TASK REQUIREMENTS: Rewrite as a JSON array of strings the lines from the one containing "The height and width of the screenshot is (521, 970)." through the end of the records, one string per line, skipping blank lines.

EXTRACTED INFORMATION:
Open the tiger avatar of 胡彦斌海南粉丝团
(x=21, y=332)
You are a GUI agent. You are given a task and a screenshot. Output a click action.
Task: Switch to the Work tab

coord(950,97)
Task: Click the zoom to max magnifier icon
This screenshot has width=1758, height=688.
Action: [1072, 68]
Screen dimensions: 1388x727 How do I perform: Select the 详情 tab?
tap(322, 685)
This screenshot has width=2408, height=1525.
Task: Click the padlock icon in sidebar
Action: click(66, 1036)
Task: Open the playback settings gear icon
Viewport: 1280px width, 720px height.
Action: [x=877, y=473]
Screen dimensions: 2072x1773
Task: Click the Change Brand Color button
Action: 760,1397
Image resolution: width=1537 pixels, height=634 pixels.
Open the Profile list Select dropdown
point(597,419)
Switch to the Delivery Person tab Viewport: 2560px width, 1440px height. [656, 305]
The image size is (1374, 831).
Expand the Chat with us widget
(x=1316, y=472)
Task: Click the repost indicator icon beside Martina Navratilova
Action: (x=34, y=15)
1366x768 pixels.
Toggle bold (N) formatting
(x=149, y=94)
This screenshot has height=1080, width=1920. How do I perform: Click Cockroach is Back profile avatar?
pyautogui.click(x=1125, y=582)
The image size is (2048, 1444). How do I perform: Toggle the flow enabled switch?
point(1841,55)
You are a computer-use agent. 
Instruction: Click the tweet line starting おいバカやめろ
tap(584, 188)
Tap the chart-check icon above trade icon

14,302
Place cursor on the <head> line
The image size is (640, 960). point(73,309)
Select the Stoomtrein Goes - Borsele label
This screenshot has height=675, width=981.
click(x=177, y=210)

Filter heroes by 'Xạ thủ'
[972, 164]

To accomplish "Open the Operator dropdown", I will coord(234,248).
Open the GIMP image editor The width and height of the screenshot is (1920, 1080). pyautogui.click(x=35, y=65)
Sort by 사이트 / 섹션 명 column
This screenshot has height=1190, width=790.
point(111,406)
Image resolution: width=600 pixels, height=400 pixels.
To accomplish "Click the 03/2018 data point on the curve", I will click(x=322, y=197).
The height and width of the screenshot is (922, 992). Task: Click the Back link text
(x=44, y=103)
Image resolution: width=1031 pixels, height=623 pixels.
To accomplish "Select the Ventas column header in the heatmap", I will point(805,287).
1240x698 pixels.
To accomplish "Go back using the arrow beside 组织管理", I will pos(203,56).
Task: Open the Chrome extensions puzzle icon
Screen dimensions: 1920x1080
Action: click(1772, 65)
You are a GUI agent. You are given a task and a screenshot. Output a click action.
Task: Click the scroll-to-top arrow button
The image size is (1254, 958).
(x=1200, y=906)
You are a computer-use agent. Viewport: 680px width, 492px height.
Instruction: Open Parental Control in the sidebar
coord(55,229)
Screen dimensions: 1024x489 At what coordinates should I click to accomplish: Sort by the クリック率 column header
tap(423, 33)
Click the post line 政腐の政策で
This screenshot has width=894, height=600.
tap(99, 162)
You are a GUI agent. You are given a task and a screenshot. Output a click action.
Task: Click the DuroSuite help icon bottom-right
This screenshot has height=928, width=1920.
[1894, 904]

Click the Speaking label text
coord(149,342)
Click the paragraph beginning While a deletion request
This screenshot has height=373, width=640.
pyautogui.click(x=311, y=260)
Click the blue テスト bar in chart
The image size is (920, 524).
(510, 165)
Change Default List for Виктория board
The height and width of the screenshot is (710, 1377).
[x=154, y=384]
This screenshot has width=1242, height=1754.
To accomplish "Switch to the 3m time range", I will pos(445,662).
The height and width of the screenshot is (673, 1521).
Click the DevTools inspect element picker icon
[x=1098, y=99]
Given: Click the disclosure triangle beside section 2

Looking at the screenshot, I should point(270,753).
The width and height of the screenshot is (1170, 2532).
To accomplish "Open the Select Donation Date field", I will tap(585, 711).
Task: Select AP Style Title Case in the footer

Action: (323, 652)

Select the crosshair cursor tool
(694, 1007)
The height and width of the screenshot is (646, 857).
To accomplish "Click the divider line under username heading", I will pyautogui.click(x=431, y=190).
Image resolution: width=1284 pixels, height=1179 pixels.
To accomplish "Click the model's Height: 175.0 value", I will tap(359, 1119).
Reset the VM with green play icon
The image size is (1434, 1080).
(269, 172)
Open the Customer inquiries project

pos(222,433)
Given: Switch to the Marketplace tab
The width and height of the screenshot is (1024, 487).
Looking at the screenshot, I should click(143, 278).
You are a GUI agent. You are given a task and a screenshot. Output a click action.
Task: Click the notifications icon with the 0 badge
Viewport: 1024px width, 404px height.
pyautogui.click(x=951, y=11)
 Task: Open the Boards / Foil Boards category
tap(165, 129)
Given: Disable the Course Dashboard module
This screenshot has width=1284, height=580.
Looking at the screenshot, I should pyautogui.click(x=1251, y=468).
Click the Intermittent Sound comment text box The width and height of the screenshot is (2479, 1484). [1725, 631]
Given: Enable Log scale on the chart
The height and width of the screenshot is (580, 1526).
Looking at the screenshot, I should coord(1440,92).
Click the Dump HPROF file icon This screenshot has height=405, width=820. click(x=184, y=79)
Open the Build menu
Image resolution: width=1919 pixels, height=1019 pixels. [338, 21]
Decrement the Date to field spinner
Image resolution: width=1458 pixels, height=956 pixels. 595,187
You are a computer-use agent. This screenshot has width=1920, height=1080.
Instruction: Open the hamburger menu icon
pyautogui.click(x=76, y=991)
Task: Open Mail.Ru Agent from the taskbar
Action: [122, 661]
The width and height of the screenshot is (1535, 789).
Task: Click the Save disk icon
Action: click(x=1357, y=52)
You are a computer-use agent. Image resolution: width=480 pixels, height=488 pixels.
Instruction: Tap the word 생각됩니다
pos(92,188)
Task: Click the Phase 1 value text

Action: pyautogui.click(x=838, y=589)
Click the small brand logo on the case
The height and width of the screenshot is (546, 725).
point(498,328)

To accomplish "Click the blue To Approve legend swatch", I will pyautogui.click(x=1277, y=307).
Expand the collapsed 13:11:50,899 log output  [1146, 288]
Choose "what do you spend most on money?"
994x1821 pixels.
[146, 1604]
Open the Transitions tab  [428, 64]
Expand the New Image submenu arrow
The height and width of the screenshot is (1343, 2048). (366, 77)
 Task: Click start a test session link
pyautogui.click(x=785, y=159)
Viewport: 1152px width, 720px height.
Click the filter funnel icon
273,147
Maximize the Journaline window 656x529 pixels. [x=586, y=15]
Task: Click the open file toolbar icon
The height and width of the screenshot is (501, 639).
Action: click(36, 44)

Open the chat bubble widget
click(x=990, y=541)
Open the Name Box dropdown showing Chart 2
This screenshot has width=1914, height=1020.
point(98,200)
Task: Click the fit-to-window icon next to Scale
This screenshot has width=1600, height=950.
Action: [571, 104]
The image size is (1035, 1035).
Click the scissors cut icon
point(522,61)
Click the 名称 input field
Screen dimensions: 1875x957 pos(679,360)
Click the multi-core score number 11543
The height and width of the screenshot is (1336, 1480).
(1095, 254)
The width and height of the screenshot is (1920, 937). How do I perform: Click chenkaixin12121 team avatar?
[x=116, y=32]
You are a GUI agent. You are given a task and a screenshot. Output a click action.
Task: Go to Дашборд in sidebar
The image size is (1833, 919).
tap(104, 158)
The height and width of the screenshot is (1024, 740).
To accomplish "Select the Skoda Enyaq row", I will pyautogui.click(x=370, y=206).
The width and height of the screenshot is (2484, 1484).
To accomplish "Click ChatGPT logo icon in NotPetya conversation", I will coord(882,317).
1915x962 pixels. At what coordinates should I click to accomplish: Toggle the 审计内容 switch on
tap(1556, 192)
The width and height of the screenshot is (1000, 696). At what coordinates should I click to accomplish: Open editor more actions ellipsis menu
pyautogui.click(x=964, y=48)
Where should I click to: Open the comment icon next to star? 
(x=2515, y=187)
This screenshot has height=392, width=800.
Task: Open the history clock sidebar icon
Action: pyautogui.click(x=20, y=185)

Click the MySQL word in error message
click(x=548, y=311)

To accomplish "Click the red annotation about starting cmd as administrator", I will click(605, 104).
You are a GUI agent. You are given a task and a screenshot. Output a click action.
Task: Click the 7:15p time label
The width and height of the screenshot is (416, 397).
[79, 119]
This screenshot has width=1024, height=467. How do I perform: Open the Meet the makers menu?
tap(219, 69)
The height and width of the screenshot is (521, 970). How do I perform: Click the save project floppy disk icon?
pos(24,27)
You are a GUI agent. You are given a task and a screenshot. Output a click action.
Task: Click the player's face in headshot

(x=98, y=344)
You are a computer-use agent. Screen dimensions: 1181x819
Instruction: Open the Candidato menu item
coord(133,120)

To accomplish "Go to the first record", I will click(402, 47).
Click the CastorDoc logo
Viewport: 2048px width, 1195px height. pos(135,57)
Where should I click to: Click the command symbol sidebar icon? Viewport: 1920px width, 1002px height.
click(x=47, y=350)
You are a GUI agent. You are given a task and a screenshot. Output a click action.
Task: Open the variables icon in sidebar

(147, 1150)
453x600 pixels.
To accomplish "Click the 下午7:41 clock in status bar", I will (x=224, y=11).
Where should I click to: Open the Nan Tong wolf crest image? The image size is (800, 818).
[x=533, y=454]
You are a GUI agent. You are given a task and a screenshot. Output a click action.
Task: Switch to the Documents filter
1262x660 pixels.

THE OUTPUT:
[
  "The height and width of the screenshot is (521, 970). How do I perform: Click the save project floppy disk icon?",
  "pos(24,27)",
  "You are a GUI agent. You are given a task and a screenshot. Output a click action.",
  "Task: Click the player's face in headshot",
  "(x=98, y=344)",
  "You are a computer-use agent. Screen dimensions: 1181x819",
  "Instruction: Open the Candidato menu item",
  "coord(133,120)",
  "To accomplish \"Go to the first record\", I will click(402, 47).",
  "Click the CastorDoc logo",
  "Viewport: 2048px width, 1195px height. pos(135,57)",
  "Where should I click to: Click the command symbol sidebar icon? Viewport: 1920px width, 1002px height.",
  "click(x=47, y=350)",
  "You are a GUI agent. You are given a task and a screenshot. Output a click action.",
  "Task: Open the variables icon in sidebar",
  "(147, 1150)",
  "453x600 pixels.",
  "To accomplish \"Click the 下午7:41 clock in status bar\", I will (x=224, y=11).",
  "Where should I click to: Open the Nan Tong wolf crest image? The image size is (800, 818).",
  "[x=533, y=454]",
  "You are a GUI agent. You are given a task and a screenshot. Output a click action.",
  "Task: Switch to the Documents filter",
  "1262x660 pixels."
]